KRONIKÓN DEL 2004

 

La gran noticia del año fue el atentado en la estación de Atocha. Diez explosiones y 300 muertos que trastocaron todas las previsiones de la sociedad española, cambiaron el gobierno y nos trajeron el talante, una nueva manera de ser, estar y parecer. También hubo explosiones en el metro de Moscú, en la escuela de Beslan, y sobre todo en Irak, tras un año de guerra y más de 100.000 muertos. A su lado lo del muro de Cisjordania y las revueltas en Haití fueron pura anécdota. Claro que los palestinos perdieron, en extrañas circunstancias, a Yasin y a Yaser Arafat, sus líderes más carismáticos. Y los norteamericanos a Ronald Reagan, Christopher Reeve, y Marlon Brando, entre otros.
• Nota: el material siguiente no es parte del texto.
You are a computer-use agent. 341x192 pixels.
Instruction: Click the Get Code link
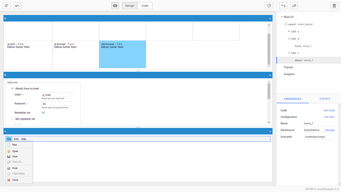[x=329, y=110]

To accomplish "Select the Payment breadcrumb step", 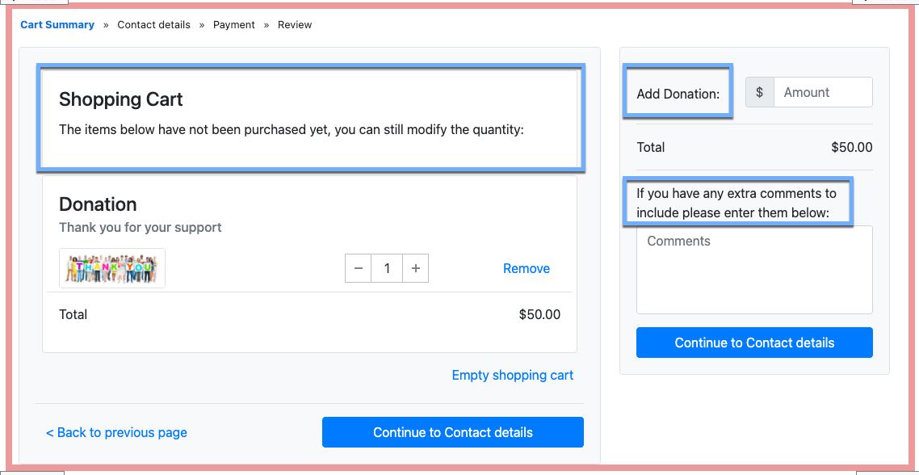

Nosotros nos quedamos sin Javier Bello Portu, Imanol, Martín Ugalde y el árbol de Gernika, que se secó. Y todos perdimos al gran Ray Charles. ¡Ah! Y a Pantani.
Pero ganamos un montón de medallas de oro en Atenas: Iker Martínez y Xabi Fernández en vela y Sara Carracelas no sé cuántas en natación paralímpica. Hubo también otras de plata y bronce. También añadimos diez nuevas estrellas doradas a la gargantilla de Europa y la de Turquía, casi casi, a punto. Descubrimos el manuscrito de Lazarraga, y después unas galerías romanas en Arditurri. Y en Cannes nos deslumbró un gordo de nombre Michael Moore con su palma de oro, con la que fustigó al presidente Bush, que a pesar de Guantánamo, Abu Gharib y su domadora payasa, repitió en las elecciones USA.
Las primeras imágenes de Marte que nos envió el Opportunty nos indicaban que allí hay agua. Aquí también y en abundancia. Año de mucha nieve, mucha lluvia y varios ciclones, que se remata con un terremoto de grado 8,6 Richter con epicentro en Sumatra, y sus correspondientes tsunamis, que producen la mayor catástrofe natural de la historia. Algunos turistas europeos denunciaron a la agencia de viajes. Hubo también temblores navarros, y dijeron que esa rareza era por el llenado de la presa de Itoitz. ¡Otra vez el agua! No se sabe si era agua o leche lo que apareció en Ernio. Le llamaron leche de luna, pero en inglés, y era algo inquietante, como el espectáculo de los coches accidentados, varados en los arcenes de las carreteras, por la huelga de las grúas. Y la ubicación de una incineradora en San Sebastián, que solo gustó a unos políticos y que dará mucho que hablar.